The interpretation of the photo book “Forget Your Past” by Nikola Mihov, keeps its original format, but it being transformed into a new project called “POP-UP PAST“ with the help of the pop-up elements as a reminiscent of the children’s books from the recent past. In the Eastern Bloc countries, this type of books have enjoyed great popularity and provoked the imagination of the viewers in the still less virtualized reality. Another object, which could be perceived as a symbol of the “socialism” in the totalitarian Bulgaria, are the huge and massive monuments.

Traditionally, at the opening ceremonies, the official delegation is placed on a ground being covered by “Persian” carpet. In contrast to the pompousness of the opening ceremonies for the monuments of the totalitarian time, now they are completely abandoned and ruined. The practice of “sweeping the problems under the carpet”, which become a feature of the Bulgarian ethnopsychology and it enjoys unprecedented popularity. In the present project, beneath the carpet you will find interactive fragments of the past, details from the photographs of Nikola Mihov.

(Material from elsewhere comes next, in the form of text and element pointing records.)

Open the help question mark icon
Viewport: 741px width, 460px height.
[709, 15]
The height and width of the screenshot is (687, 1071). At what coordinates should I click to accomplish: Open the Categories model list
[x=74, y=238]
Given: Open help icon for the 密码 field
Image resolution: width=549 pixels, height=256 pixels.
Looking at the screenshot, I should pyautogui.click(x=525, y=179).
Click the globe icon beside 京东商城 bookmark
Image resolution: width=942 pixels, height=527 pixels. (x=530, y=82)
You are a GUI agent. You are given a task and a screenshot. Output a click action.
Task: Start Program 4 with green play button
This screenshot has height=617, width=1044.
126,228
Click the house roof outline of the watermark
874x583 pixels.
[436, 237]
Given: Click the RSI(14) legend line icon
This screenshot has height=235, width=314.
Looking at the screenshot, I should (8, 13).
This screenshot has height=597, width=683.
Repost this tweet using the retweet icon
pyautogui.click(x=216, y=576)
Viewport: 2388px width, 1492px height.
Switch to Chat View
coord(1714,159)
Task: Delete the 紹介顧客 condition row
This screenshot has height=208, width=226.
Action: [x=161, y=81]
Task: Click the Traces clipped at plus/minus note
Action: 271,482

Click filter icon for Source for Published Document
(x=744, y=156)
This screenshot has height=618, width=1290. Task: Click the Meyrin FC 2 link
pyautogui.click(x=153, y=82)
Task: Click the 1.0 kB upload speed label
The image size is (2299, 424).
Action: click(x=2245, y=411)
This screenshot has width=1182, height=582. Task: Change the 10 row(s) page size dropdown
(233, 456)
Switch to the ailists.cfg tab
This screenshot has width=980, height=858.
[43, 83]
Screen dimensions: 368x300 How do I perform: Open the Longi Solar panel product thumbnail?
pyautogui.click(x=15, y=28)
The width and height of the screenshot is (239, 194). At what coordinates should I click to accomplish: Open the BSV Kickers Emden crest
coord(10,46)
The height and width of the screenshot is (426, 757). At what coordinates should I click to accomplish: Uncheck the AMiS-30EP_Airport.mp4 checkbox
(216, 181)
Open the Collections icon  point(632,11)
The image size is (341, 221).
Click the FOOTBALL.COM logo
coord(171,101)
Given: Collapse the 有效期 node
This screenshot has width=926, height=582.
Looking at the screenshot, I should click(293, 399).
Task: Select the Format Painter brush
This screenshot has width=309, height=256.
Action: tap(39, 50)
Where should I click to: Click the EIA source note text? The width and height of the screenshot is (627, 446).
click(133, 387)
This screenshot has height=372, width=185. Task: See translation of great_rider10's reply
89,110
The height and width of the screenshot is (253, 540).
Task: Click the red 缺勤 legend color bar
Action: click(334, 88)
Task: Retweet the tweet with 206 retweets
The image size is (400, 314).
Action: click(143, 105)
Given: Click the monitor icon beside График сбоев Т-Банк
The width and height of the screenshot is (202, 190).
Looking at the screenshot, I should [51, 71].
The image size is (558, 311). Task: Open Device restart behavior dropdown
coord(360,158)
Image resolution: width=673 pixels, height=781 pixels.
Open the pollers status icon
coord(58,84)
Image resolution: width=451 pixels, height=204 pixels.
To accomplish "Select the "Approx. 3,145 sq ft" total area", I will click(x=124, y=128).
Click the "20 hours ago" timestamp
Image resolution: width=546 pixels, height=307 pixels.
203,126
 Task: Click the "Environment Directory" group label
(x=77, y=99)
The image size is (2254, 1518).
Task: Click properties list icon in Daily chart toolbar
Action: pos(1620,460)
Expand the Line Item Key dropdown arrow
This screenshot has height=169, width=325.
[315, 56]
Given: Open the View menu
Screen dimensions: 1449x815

Forget Your Past, 2009 – 2012

The project Forget Your Past traces the fate of the most important communist-era monuments in Bulgaria. The title of the series is borrowed from graffiti writing over the entrance of the Bulgarian Communist Party Memorial at Mount Buzludja that poignantly illustrates the fate of the communist-era monuments in Bulgaria. Constructed at enormous expense as expressions of national pride, today most of them are looted and neglected. Whether they commemorate the feats of the Soviet Army or the April Uprising against the Ottoman rule, they all share a common fate – to be silent symbols of the forgotten past. After the political changes in 1989, a number of iconic communist-era monuments have been dismantled, but more than a hundred of them remained standing. Nevertheless, most of archives relevant to their history have been destroyed. I began my research in 2009, travelling through the country, talking to people, interviewing sculptors and architects, digging through archives, and of course, taking photographs.